3. Ne pas trop espérer amadouer: le Moloch a un besoin irrépressible d’écraser tous les faibles, qui lui rappellent trop ses propres terreurs en matière de fragilités personnelles.
4. Sortir du monde des échanges de salon diplomatique : c’est du combat de rue qui se vit comme tel et s’affirme constamment, de Munich à la salle de presse de la Maison-Blanche.
5. Définir des points où il faut opposer une force nette de blocage : seul le réel peut faire revenir au sensé. On a bien vu comment a pu fonctionner le Niet du Canada.
6. Aucune concession ne pourra effacer les pulsions qui reviendront hanter le MEGA milliardaire et qui lui feront attaquer toujours attaquer.
7. Jouer soi-même la surprise constante avec changement de pied permanent. Et jouer aussi de la vitesse, pour ne pas laisser le MAGA seul maître du tempo.
8. Se préparer soi-même à toutes les surprises : de la série d’échecs gravissimes à des retournements de situation, qui comprennent notamment l’implosion de tout le système d’attaque.

N’oublions pas les tréfonds de la mauvaise pièce qui se joue :

James Baldwin : « J’imagine que l’une des raisons pour lesquelles les gens s’accrochent si obstinément à leur haine c’est parce qu’ils sentent qu’une fois la haine aura disparu, ils seront obligés de faire face à la douleur ». Et, dans ce cas, l’effondrement psychique total qui, une nouvelle fois, pourrait sidérer le monde qui devrait traiter un nouveau retournement une fois encore bouleversant. [Merci à Sabine Cariou pour m’avoir signalé ce point crucial]

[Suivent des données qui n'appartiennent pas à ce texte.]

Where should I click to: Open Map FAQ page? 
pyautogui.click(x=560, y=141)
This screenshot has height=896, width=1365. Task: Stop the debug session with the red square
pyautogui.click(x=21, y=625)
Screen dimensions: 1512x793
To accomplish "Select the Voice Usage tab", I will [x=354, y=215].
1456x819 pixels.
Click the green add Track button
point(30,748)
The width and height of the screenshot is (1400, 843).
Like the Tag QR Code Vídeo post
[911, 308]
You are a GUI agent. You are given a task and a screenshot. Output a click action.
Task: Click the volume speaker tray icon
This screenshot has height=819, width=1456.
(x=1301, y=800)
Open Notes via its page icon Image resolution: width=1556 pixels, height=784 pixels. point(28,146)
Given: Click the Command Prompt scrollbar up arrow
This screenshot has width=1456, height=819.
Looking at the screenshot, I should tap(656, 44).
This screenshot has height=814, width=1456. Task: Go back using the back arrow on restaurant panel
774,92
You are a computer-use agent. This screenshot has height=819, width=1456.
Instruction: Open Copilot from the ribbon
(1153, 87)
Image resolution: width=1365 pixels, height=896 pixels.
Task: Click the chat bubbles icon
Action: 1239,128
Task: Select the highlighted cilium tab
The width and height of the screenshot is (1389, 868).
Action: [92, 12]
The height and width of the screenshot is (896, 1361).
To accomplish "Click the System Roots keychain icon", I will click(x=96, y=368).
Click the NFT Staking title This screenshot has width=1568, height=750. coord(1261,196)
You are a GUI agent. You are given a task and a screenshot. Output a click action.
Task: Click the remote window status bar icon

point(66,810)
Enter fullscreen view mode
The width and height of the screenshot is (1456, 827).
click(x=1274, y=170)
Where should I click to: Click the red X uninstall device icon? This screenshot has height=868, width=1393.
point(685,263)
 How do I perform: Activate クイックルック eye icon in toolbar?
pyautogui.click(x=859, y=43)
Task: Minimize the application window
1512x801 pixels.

Et dans le cas qui nous préoccupe, la douleur conduirait au risque élevé d’effondrement psychique. Non seulement du Make Me Great Again, mais de la moitié d’une nation qui a tout misé sur un grand homme qui ne saurait trahir et se montrer finalement un tigre de papier.

 

ACTION

Tout ceci qui exige une très solide préparation, des équipes d’appui capables d’aider à cette navigation hors règles qu’il s’agit d’inventer et de conduire dans la longue durée.

Nous sommes ici au-delà de la « gestion de crise ». Il s’agit de se rendre aptes à naviguer sur des océans déchaînés, marqués par l’inconnu, l’inédit, et appelant à une inventivité
primordiale.

L’heure est à l’affirmation et la mise en oeuvre de cette nouvelle donne.